| YOUR ASSIGNMENT |
Restate the listing below word for word, pictures excluded.

| INPUT FOR THIS TASK |
══════════════════════════════

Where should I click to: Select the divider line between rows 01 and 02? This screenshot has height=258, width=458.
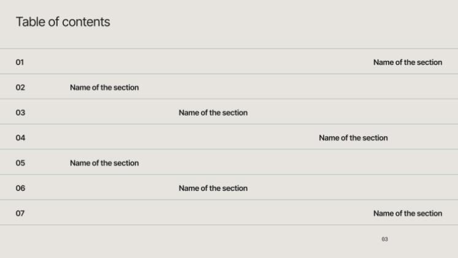[x=229, y=74]
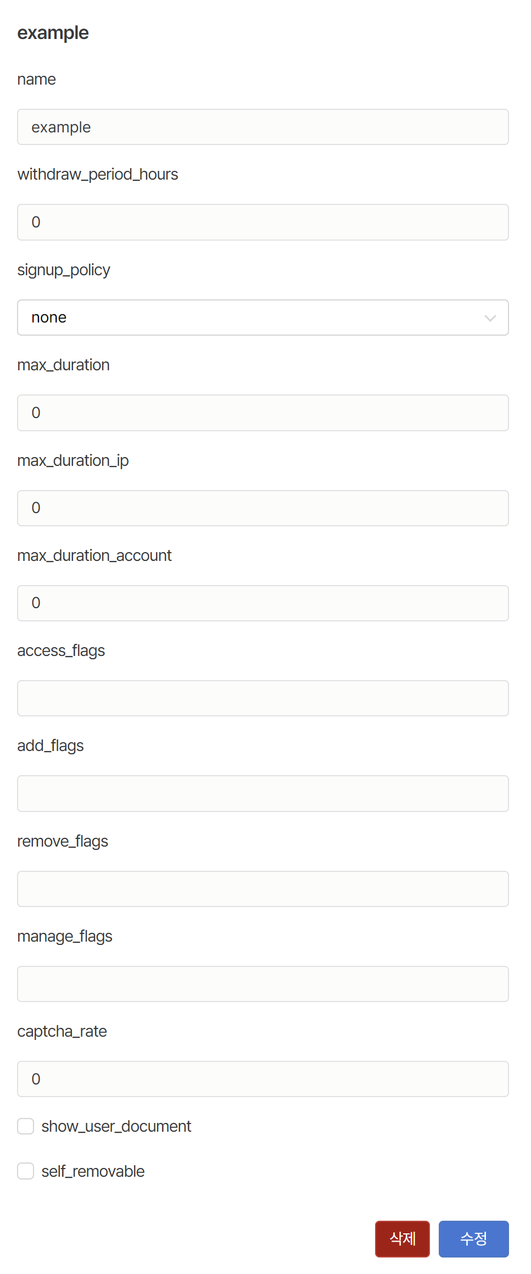Click the access_flags text field

(x=262, y=698)
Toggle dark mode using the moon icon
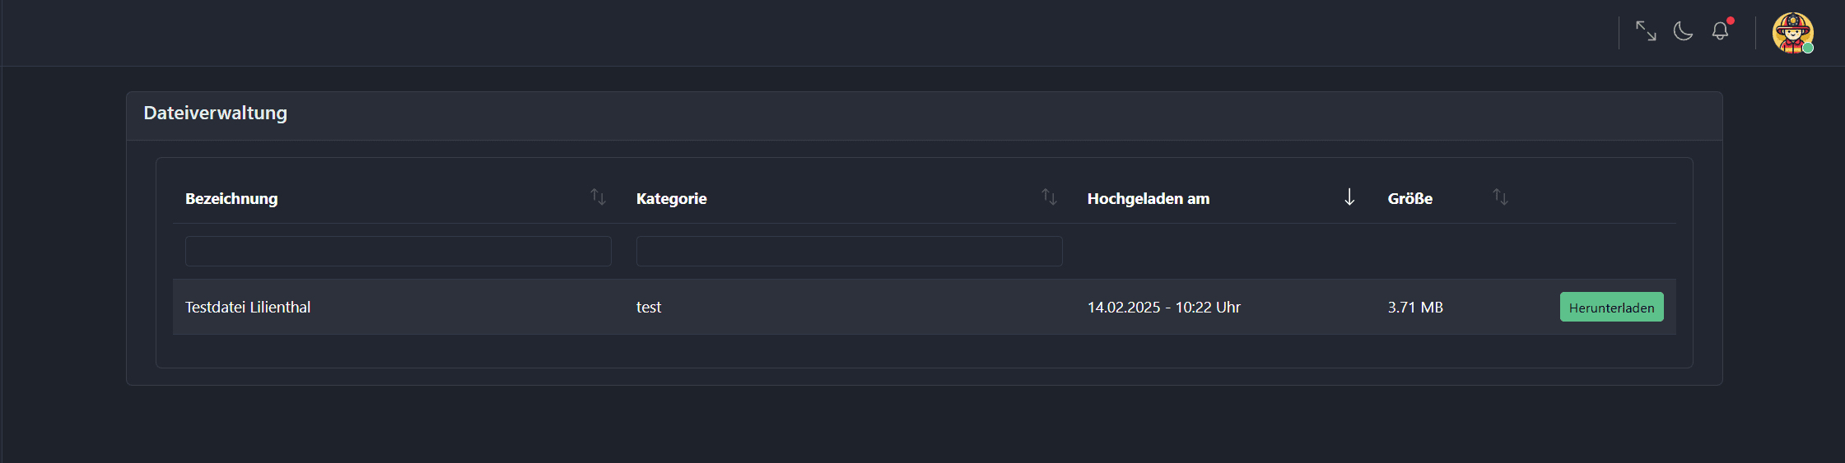 (x=1683, y=31)
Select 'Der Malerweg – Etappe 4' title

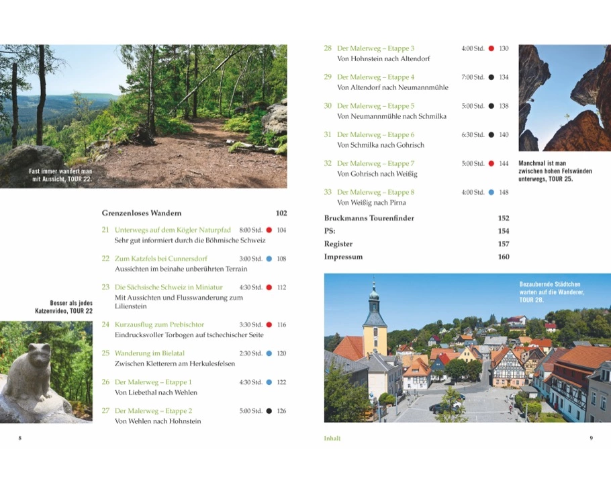coord(375,77)
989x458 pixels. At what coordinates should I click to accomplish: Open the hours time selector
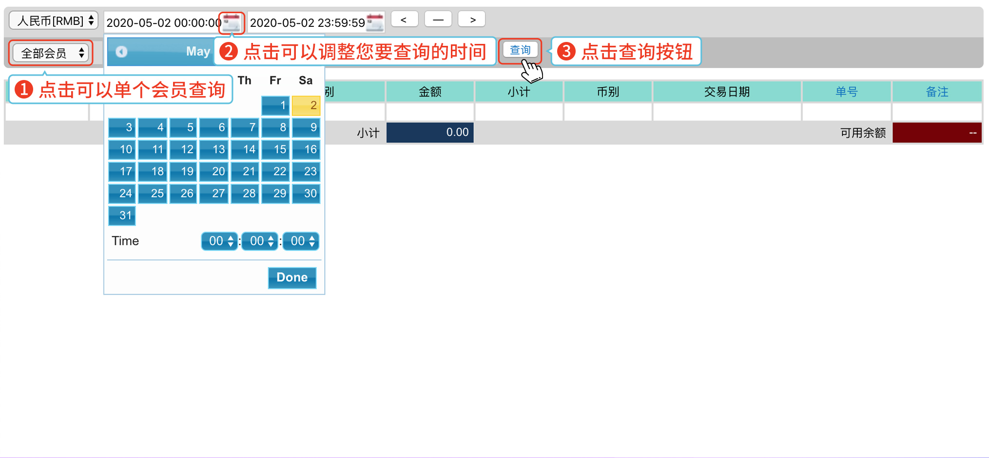click(219, 241)
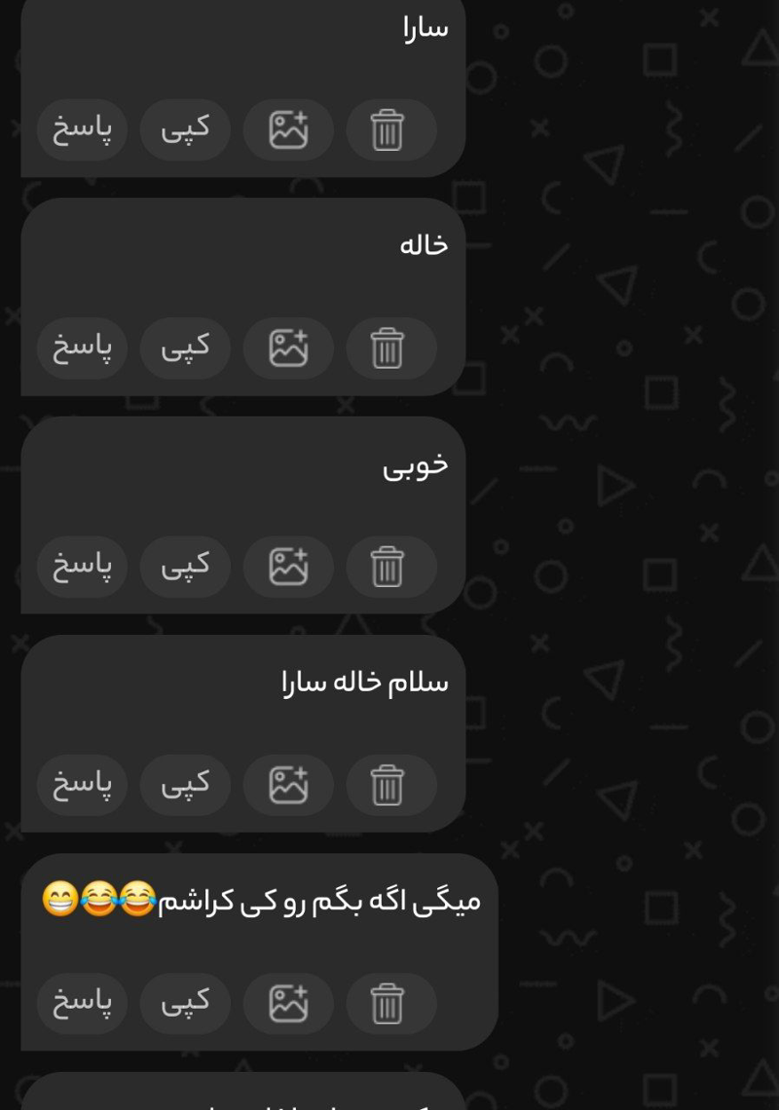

══════════════════════════════

| PROBLEM SOLUTION |
Where should I click to: Select the divider line between rows 01 and 02? This screenshot has height=258, width=458.
[x=229, y=74]
Click the access_flags text field

(x=262, y=698)
Toggle dark mode using the moon icon
 (x=1683, y=31)
Select 'Der Malerweg – Etappe 4' title

coord(375,77)
989x458 pixels. At what coordinates should I click to accomplish: Open the hours time selector
click(219, 241)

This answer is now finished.